- [Passage for review]
====================

Employers need to move off the sidelines and play a more aggressive role in helping curb ever-rising healthcare costs, according to a broad spectrum of stakeholders.
"If 'leave us alone' is the industry mantra, there is no hope but political solutions. And political solutions will be like performing surgery with a sledgehammer," Reed Tuckson, former chief of medical affairs at UnitedHealth Group, said Wednesday at a Health Affairs event in Washington, D.C.
Hospital and pharmaceutical costs continue to skyrocket, as does physician and healthcare CEO pay. Despite this, healthcare utilization and provider productivity has remained flat.
Efforts from the Trump administration to lower drug costs have failed to yield fruit as a court struck down its mandate requiring drugmakers list prices in television advertisements and the White House withdrew a controversial plan to bar pharma rebates to pharmacy benefit managers, both in mid-July. Other proposals to make hospital prices more transparent are not seen meaningfully impacting the cost trend.
Employer-based insurance covers more than 55% of the country, according to Census data. And, though the primary role of companies is not to insure their employees, they bear the brunt of the country's unsustainable rise in costs.
"Healthcare is not their day job. They build ships. They stock groceries," Elizabeth Mitchell, president and CEO of the Pacific Business Group on Health, said. "But as costs go up, they're the ones paying it."
Some big employers are already making moves.
E-commerce giant Amazon, holding company Berkshire Hathaway and multinational investment bank J.P. Morgan announced a joint venture last year to lower healthcare costs for employers. The nonprofit company, called Haven, plans to leverage data and technology to drive positive incentives and lower costs and is already creating waves in the space, although concrete detail remains scarce.
Employers as providers
A growing number of large purchasers are directly contracting with providers to deliver targeted care for their workforce, whether through bundled payments, carve-outs or Centers of Excellence for a defined condition, an advocacy role or through their health plans to offer accountable care organizations.
ACOs, or a defined network of providers held accountable to quality and financial benchmarks, are a popular tool of commercial and public payers to manage patient care while cutting costs.
Airline manufacturer Boeing and tech giant Intel, among others, have led the development of ACOs. Intel's New Mexico program in partnership with integrated health system Presbyterian Healthcare Services, called Connected Care, went live in 2013. The ACO grew to span five regions in New Mexico, Oregon, Arizona and California, where the technology company has large employee populations, with some positive results, including increased health engagement, decreased system waste and better management of chronic conditions.

====================

- [Problems and tasks]
1 - According to Census data cited in the article on employer healthcare costs, what share of the country does employer-based insurance cover?
2 - Repeat the article on employer healthcare costs word for word, starting at "Employer-based insurance covers" and ending at "rise in costs.".

====================

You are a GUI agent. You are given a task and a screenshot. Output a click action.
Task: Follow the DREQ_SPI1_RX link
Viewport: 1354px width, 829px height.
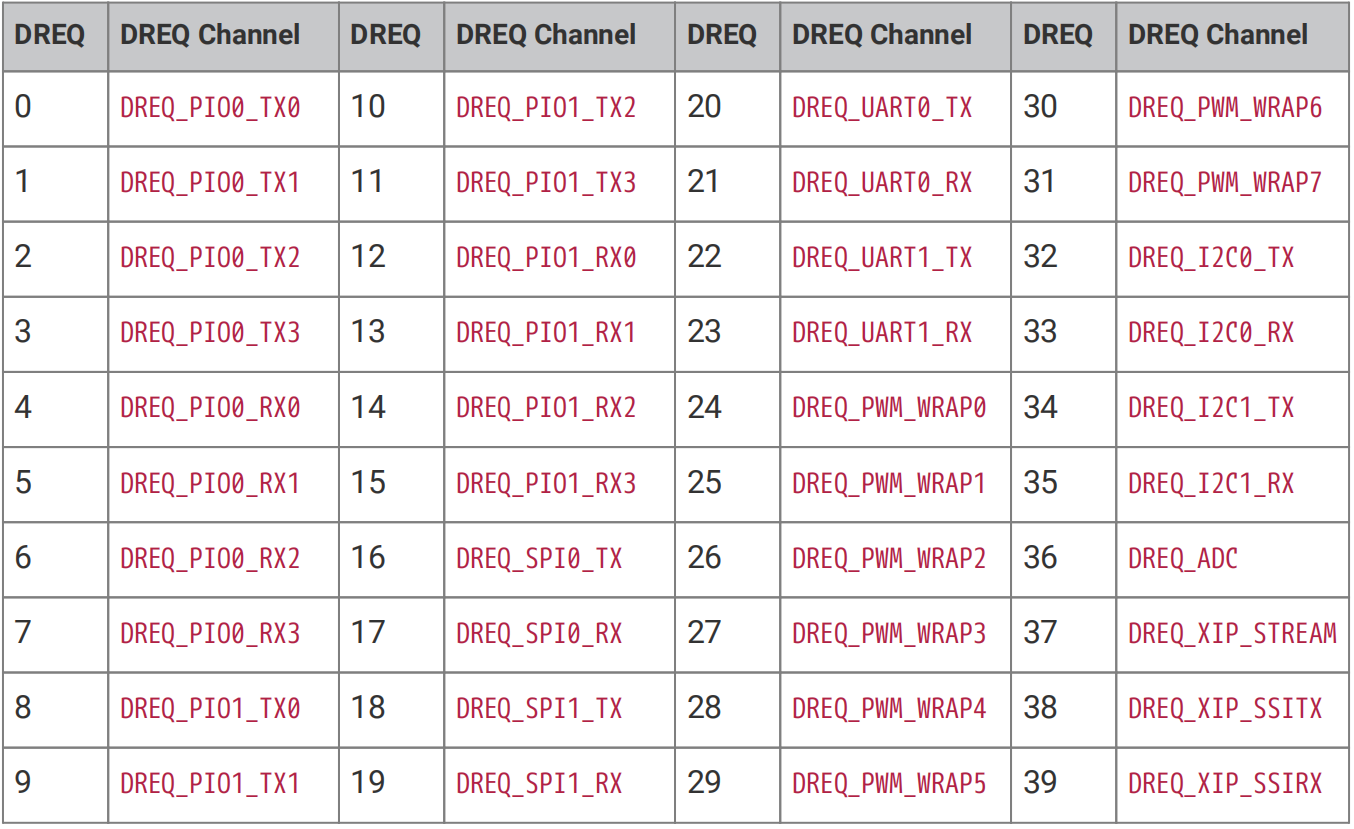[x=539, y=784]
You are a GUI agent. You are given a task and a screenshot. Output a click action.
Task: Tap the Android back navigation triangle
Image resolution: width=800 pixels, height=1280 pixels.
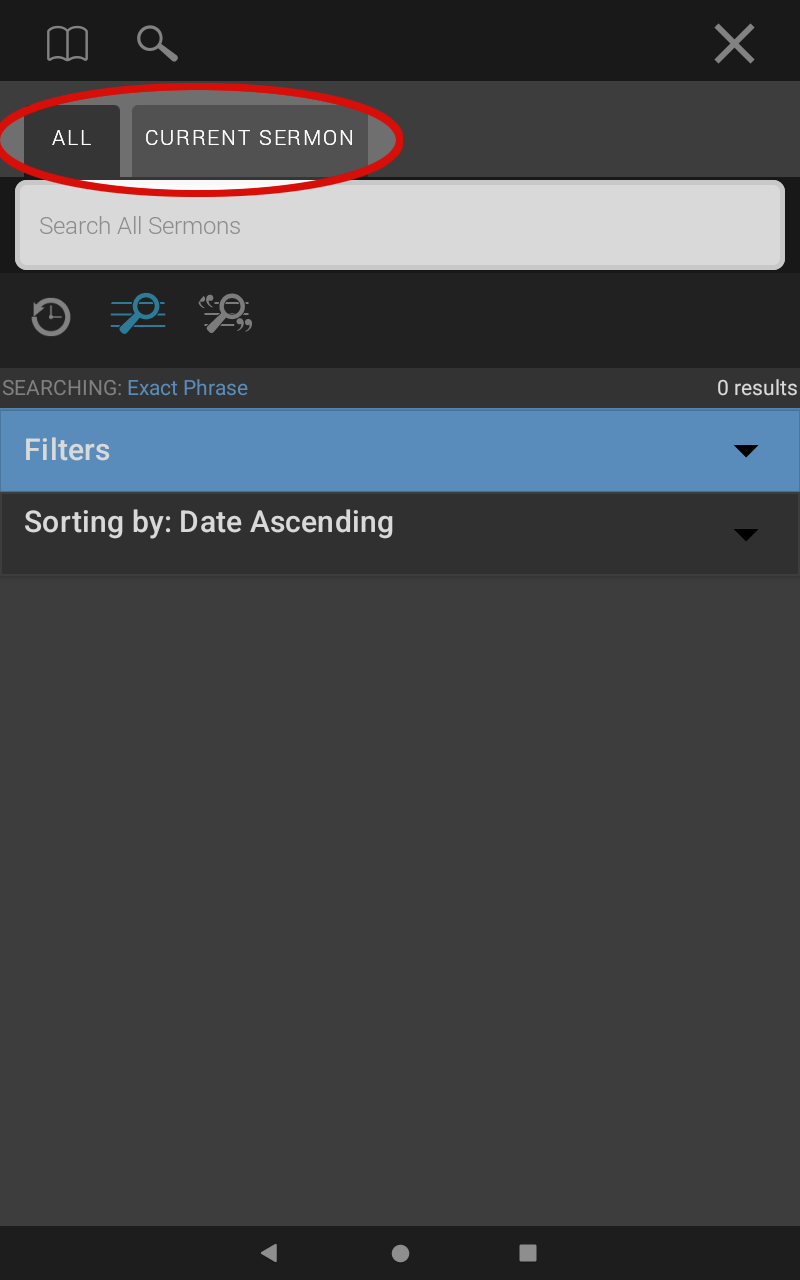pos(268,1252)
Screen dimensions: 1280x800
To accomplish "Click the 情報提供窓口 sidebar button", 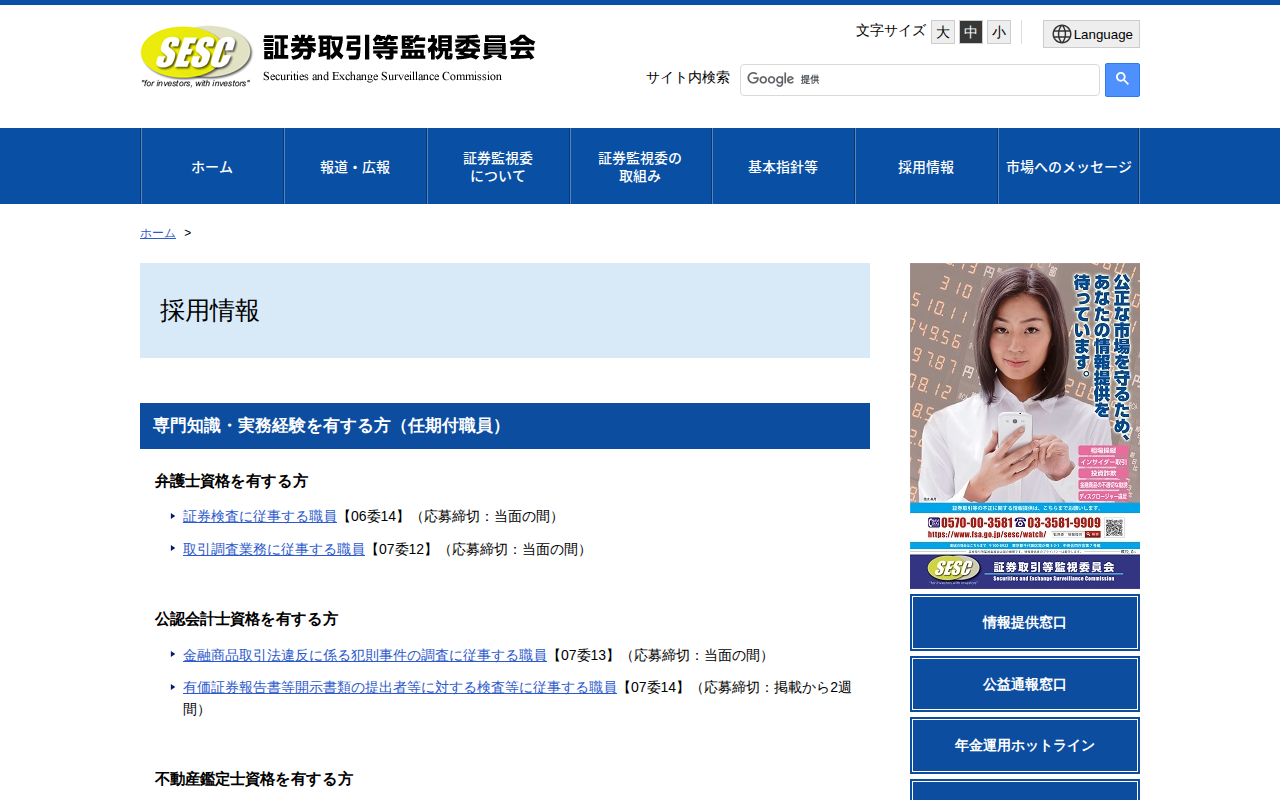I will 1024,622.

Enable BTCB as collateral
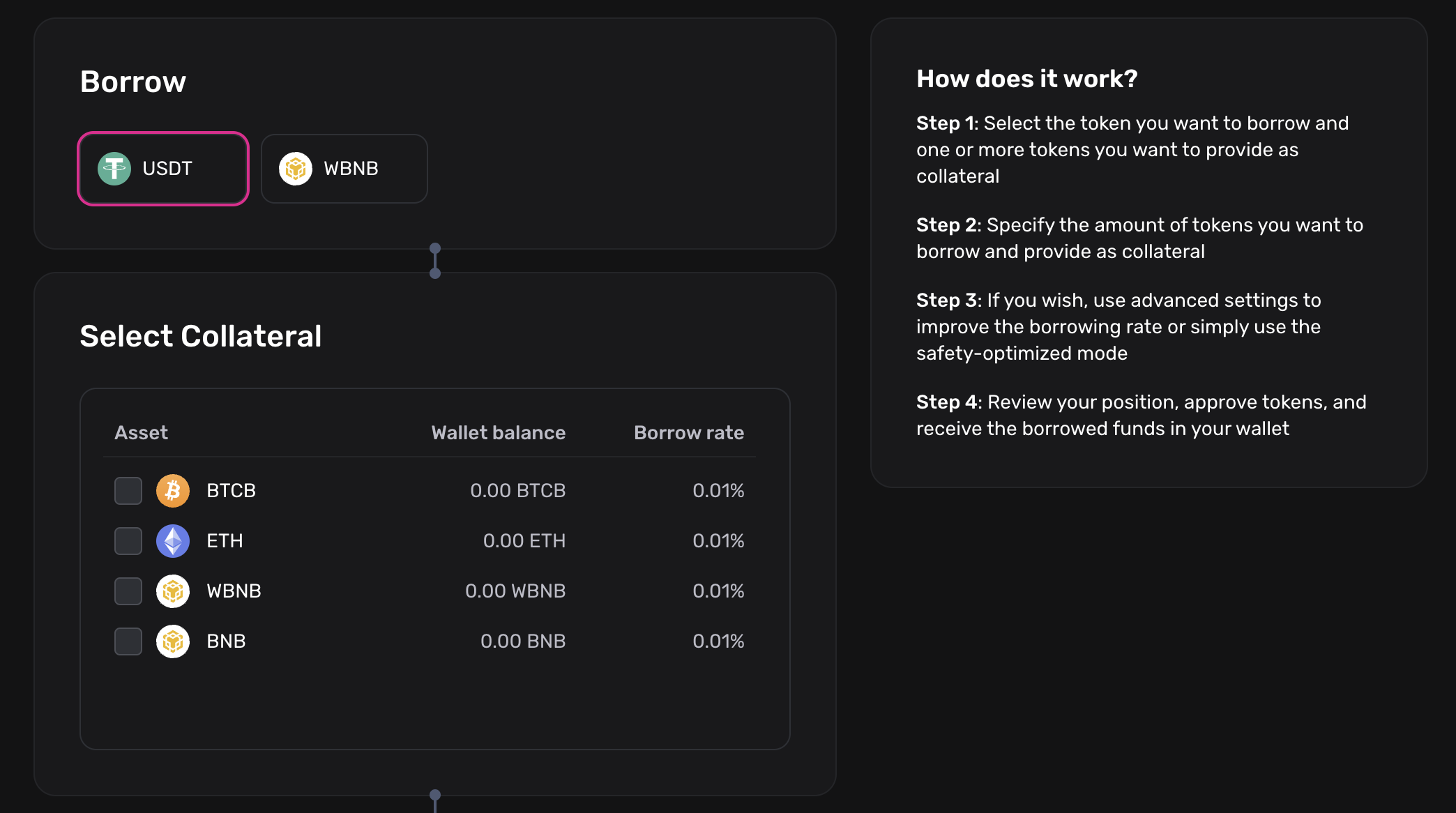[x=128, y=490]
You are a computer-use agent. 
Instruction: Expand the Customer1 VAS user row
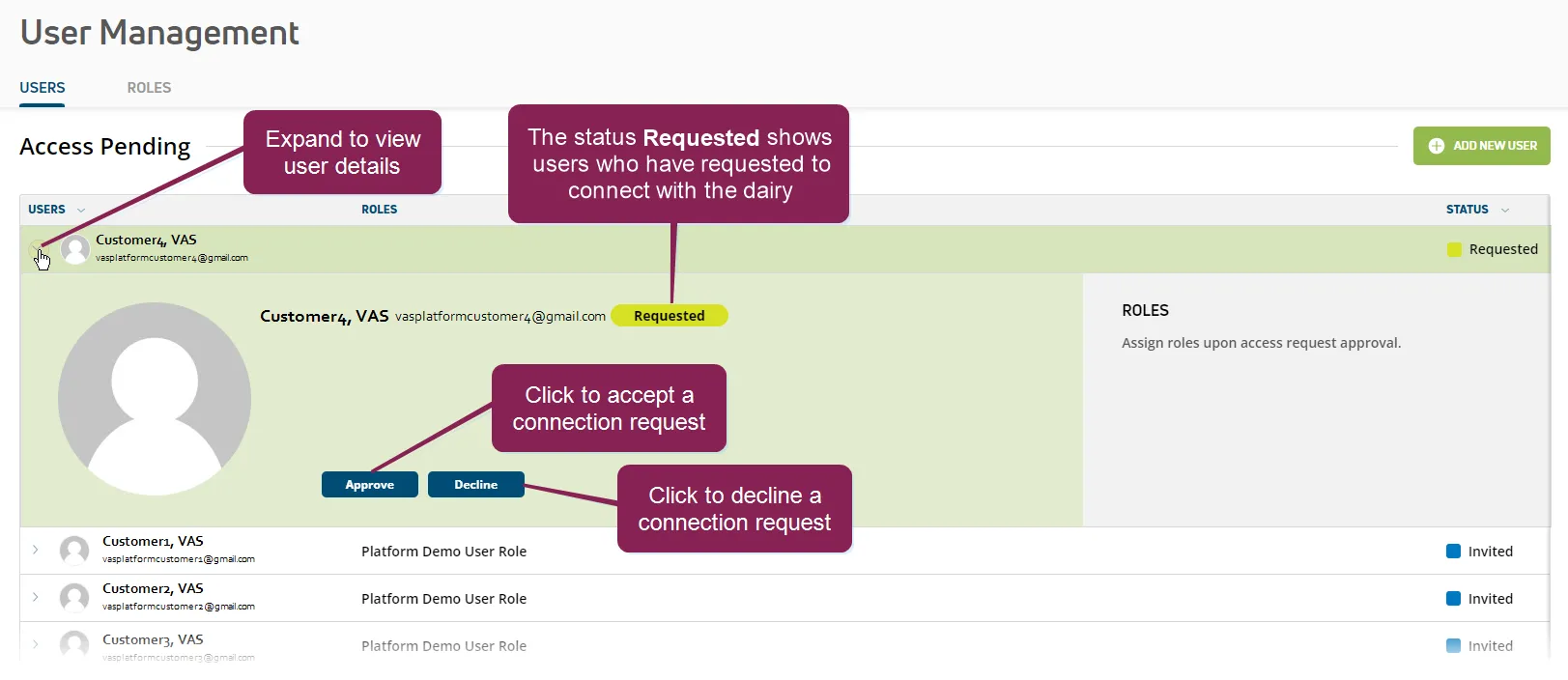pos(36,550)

====================

- [Solutions per task]
1 - More than 55% of the country.

2 -
Employer-based insurance covers more than 55% of the country, according to Census data. And, though the primary role of companies is not to insure their employees, they bear the brunt of the country's unsustainable rise in costs.